##### Source records #####

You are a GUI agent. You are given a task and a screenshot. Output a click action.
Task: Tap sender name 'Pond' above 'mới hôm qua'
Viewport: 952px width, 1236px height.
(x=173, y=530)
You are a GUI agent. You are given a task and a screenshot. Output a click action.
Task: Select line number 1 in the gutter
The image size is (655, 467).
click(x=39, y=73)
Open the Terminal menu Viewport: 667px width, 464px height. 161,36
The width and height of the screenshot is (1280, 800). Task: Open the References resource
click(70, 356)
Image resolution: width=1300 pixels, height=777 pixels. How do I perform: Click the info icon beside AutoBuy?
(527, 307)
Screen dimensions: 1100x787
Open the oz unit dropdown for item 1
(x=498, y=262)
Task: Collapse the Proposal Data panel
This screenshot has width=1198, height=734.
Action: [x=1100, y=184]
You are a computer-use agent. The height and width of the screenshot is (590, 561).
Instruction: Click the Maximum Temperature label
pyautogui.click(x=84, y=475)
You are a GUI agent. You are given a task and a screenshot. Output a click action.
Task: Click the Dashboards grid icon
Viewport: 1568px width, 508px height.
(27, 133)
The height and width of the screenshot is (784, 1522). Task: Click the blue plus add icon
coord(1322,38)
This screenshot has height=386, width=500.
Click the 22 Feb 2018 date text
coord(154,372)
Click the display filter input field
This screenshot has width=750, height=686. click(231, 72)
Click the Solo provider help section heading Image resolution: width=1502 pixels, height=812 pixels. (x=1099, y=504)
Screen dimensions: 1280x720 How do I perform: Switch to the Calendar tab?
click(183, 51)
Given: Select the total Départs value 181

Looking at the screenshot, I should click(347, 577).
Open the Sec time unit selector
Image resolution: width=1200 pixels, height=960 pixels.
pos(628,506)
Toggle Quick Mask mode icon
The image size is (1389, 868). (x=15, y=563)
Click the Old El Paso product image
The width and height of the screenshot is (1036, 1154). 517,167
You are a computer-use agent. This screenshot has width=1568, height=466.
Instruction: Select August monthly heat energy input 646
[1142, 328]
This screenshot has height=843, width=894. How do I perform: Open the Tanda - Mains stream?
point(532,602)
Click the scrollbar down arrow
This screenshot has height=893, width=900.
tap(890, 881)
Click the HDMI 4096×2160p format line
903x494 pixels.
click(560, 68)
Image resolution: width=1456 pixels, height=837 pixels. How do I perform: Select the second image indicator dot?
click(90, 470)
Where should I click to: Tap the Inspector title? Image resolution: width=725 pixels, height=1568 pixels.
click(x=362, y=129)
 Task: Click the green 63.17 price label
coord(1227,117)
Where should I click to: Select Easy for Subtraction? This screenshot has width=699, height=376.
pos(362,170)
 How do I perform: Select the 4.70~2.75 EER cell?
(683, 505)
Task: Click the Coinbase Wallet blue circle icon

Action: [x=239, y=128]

#####

Task requirements> Retype the material exactly, including every line.

Answer to the exercise>
You are a GUI agent. You are given a task and a screenshot. Output a click action.
Task: Tap sender name 'Pond' above 'mới hôm qua'
Viewport: 952px width, 1236px height.
(x=173, y=530)
You are a GUI agent. You are given a task and a screenshot. Output a click action.
Task: Select line number 1 in the gutter
The image size is (655, 467).
click(x=39, y=73)
Open the Terminal menu Viewport: 667px width, 464px height. 161,36
The width and height of the screenshot is (1280, 800). Task: Open the References resource
click(70, 356)
Image resolution: width=1300 pixels, height=777 pixels. How do I perform: Click the info icon beside AutoBuy?
(527, 307)
Screen dimensions: 1100x787
Open the oz unit dropdown for item 1
(x=498, y=262)
Task: Collapse the Proposal Data panel
This screenshot has width=1198, height=734.
Action: [x=1100, y=184]
You are a computer-use agent. The height and width of the screenshot is (590, 561).
Instruction: Click the Maximum Temperature label
pyautogui.click(x=84, y=475)
You are a GUI agent. You are given a task and a screenshot. Output a click action.
Task: Click the Dashboards grid icon
Viewport: 1568px width, 508px height.
(27, 133)
The height and width of the screenshot is (784, 1522). Task: Click the blue plus add icon
coord(1322,38)
This screenshot has height=386, width=500.
Click the 22 Feb 2018 date text
coord(154,372)
Click the display filter input field
This screenshot has width=750, height=686. click(231, 72)
Click the Solo provider help section heading Image resolution: width=1502 pixels, height=812 pixels. (x=1099, y=504)
Screen dimensions: 1280x720 How do I perform: Switch to the Calendar tab?
click(183, 51)
Given: Select the total Départs value 181

Looking at the screenshot, I should click(347, 577).
Open the Sec time unit selector
Image resolution: width=1200 pixels, height=960 pixels.
pos(628,506)
Toggle Quick Mask mode icon
The image size is (1389, 868). (x=15, y=563)
Click the Old El Paso product image
The width and height of the screenshot is (1036, 1154). 517,167
You are a computer-use agent. This screenshot has width=1568, height=466.
Instruction: Select August monthly heat energy input 646
[1142, 328]
This screenshot has height=843, width=894. How do I perform: Open the Tanda - Mains stream?
point(532,602)
Click the scrollbar down arrow
This screenshot has height=893, width=900.
tap(890, 881)
Click the HDMI 4096×2160p format line
903x494 pixels.
click(560, 68)
Image resolution: width=1456 pixels, height=837 pixels. How do I perform: Select the second image indicator dot?
click(90, 470)
Where should I click to: Tap the Inspector title? Image resolution: width=725 pixels, height=1568 pixels.
click(x=362, y=129)
 Task: Click the green 63.17 price label
coord(1227,117)
Where should I click to: Select Easy for Subtraction? This screenshot has width=699, height=376.
pos(362,170)
 How do I perform: Select the 4.70~2.75 EER cell?
(683, 505)
Task: Click the Coinbase Wallet blue circle icon

Action: [x=239, y=128]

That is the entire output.